▶ **GOAL OF THE EXERCISE**: Reproduce all the items below with "Dock" changed to "taskbar" and every other word left as it is. Leave the pictures out.
↓↓↓
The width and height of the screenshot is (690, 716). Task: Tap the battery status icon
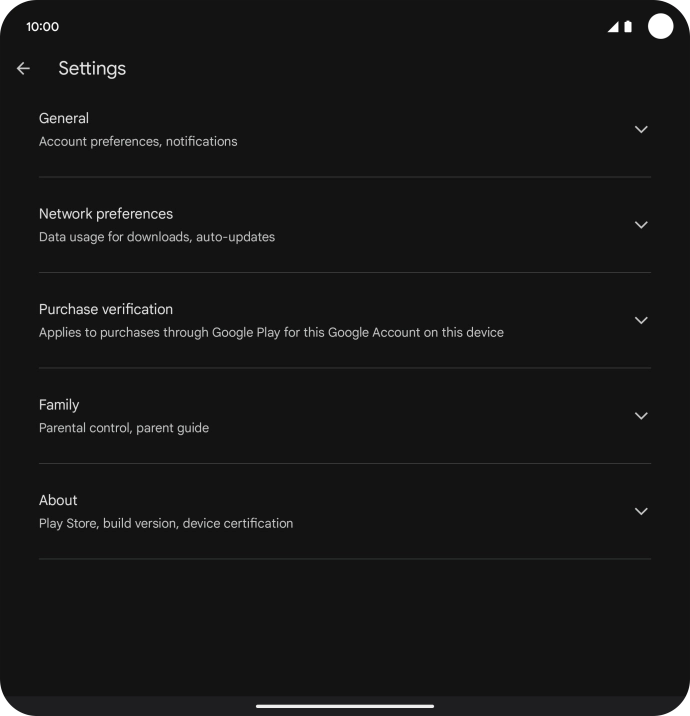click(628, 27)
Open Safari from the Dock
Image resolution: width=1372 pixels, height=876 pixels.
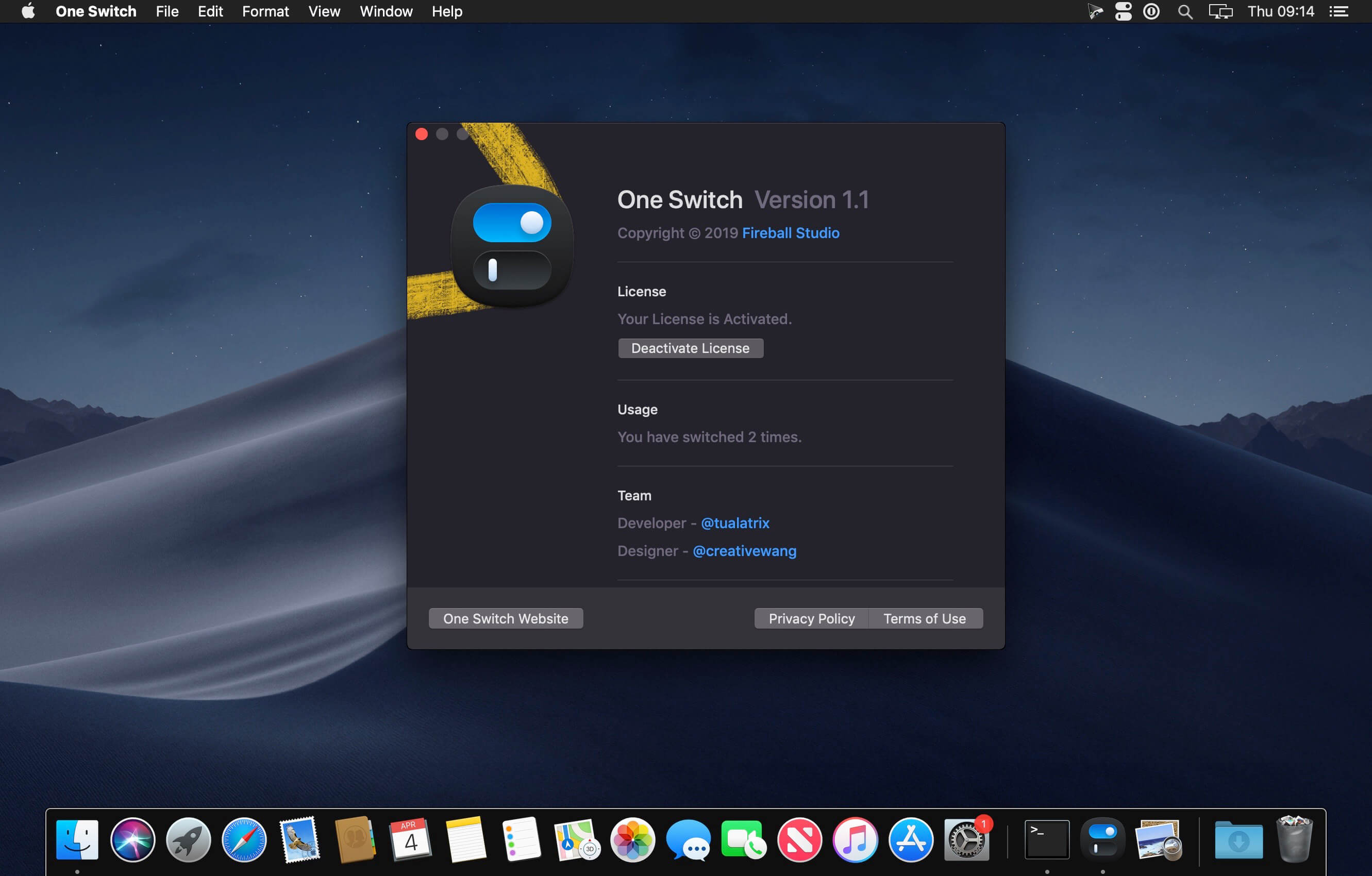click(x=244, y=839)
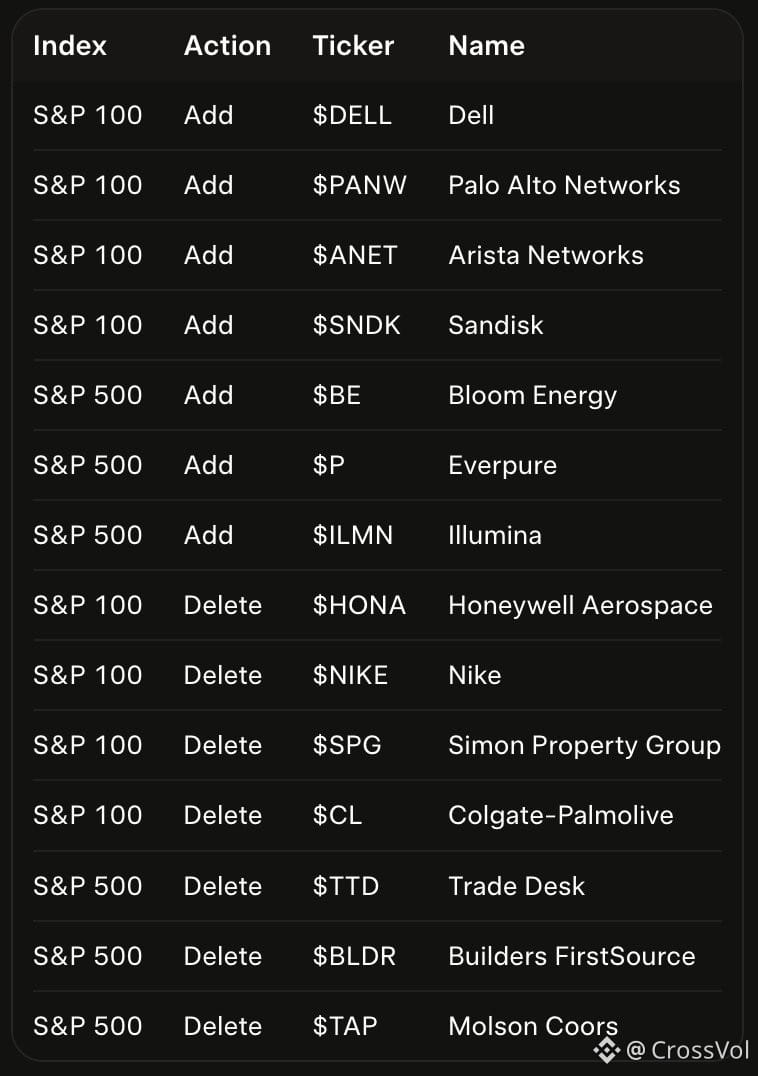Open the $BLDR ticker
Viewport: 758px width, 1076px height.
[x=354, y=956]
↑↑↑
▶ **TASK SOLUTION**:
The width and height of the screenshot is (690, 716). Task: Tap the battery status icon
click(628, 27)
Open Safari from the taskbar
Image resolution: width=1372 pixels, height=876 pixels.
click(x=244, y=839)
Open the $BLDR ticker
Viewport: 758px width, 1076px height.
[x=354, y=956]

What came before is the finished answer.